With S&N refusing to countenance any offer below 800p, the Danish-Dutch duo need to find another £200m to get their Edinburgh target around the negotiating table.
S&N is also believed to be talking to at least two private equity firms and one inte
rnational drinks group about acquiring half the Edinburgh company's stake in Baltic Beverages Holding, the Russian business it jointly owns with Carlsberg.
This would lend financial clout to S&N if it opted to trigger the so-called shotgun clause in BBH.
The clause dictates that any offer by either of the partners for the whole of BBH forces the other party to sell or match the offer. S&N believes the venture is worth considerably more than the consortium's valuation.
It is thought it may be close to announcing a deal with another party which would increase pressure on Carlsberg and Heineken to raise their offer for the Scottish company.
Van Boxmeer insisted in an interview with Scotland on Sunday that the preferred route remained a recommendation from the S&N board on its "fair and full offer" that values S&N at £7.6bn. "No recommendation, no deal," he declared, suggesting the consortium will walk away if S&N refuses to talk.
But he also refused to rule out raising the offer or going hostile if another bidder emerges. "It is not yes or no," he said. "We think there is a strong basis for them to want to talk to us and I urge the shareholders and board of S&N to consider their position."
He pointed out that in the current climate, the offer was an attractive one for S&N shareholders. "It is a tough environment. Just look at what is happening out there," he said.
"This is not a game, it is a serious business. Another 20p in a gamble is nothing, but (in this bid] it means another £200m and you have to earn that back to make it work for your shareholders.

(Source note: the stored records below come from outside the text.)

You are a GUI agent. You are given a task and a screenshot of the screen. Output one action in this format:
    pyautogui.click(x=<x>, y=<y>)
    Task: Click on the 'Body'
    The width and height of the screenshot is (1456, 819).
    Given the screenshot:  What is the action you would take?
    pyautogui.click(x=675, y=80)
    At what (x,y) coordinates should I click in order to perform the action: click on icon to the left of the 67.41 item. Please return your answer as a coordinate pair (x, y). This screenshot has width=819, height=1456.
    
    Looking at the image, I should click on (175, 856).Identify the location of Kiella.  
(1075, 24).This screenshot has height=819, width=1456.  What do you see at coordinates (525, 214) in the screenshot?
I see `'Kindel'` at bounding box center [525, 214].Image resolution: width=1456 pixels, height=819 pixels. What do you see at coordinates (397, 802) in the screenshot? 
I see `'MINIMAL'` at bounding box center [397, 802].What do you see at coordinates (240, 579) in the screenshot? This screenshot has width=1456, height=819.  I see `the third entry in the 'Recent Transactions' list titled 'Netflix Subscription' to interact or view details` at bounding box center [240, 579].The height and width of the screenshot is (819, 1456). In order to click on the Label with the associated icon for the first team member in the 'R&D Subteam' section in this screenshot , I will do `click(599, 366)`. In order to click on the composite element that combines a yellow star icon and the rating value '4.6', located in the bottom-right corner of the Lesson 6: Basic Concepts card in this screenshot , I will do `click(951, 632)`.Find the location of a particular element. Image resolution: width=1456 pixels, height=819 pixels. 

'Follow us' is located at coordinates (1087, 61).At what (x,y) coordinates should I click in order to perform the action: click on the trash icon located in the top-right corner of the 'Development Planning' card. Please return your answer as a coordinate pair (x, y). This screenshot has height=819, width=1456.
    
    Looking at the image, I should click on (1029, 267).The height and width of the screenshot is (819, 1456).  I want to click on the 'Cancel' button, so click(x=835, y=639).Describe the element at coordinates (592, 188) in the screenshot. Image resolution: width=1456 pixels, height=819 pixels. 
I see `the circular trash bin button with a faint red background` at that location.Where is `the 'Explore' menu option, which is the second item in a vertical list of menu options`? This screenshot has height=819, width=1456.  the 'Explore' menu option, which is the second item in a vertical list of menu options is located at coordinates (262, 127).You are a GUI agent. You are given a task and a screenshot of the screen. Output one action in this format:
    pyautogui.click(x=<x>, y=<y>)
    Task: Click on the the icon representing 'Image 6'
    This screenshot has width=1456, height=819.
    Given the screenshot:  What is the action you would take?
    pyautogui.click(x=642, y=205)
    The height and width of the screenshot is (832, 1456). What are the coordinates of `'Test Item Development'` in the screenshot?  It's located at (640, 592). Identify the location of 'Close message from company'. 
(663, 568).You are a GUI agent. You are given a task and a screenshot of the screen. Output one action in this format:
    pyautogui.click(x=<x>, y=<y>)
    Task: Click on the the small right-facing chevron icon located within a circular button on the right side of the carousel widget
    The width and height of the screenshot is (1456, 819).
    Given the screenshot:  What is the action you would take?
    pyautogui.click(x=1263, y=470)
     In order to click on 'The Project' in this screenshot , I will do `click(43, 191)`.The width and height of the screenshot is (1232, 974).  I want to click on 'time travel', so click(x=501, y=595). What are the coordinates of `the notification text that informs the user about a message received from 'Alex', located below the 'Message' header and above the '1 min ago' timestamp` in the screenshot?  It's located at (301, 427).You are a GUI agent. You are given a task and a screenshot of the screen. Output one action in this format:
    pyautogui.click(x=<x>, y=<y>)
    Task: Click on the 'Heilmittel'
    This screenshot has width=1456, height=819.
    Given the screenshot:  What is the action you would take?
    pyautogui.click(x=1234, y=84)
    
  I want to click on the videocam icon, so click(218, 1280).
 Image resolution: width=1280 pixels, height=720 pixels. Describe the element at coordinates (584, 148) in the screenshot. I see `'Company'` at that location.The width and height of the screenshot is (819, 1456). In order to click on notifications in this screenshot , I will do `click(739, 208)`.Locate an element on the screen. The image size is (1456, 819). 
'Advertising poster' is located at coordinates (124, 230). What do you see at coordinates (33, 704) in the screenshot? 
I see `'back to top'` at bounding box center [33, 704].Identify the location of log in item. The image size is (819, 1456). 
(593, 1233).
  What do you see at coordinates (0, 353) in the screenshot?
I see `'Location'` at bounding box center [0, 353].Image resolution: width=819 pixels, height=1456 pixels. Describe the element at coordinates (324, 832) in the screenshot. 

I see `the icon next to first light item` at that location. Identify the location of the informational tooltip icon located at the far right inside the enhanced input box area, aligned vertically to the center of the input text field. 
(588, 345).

That equation is what we face."
But asked what the consortium would do if a third party emerged, he said: "We cross that bridge when we come to it." He said that he did not believe there were other obvious bidders waiting to pounce.
However, S&N is believed to be looking at a number of options that include private equity and trade buyers acquiring 25% of BBH – half of its own share of the lucrative venture at the heart of the takeover tussle.
Carlsberg has said it would not launch a hostile bid for S&N, and the offer would lapse without a recommendation.
While some S&N shareholders – including Legal & General and Scottish Widows Investment Partnership – want more information on BBH in order to make a decision, others fear that S&N's intransigence will force the consortium to walk away and that the share price would then collapse.
The bidding consortium faces a January 21 deadline stipulated by the UK Takeover Panel to make a formal bid. S&N shares closed at 734.5p.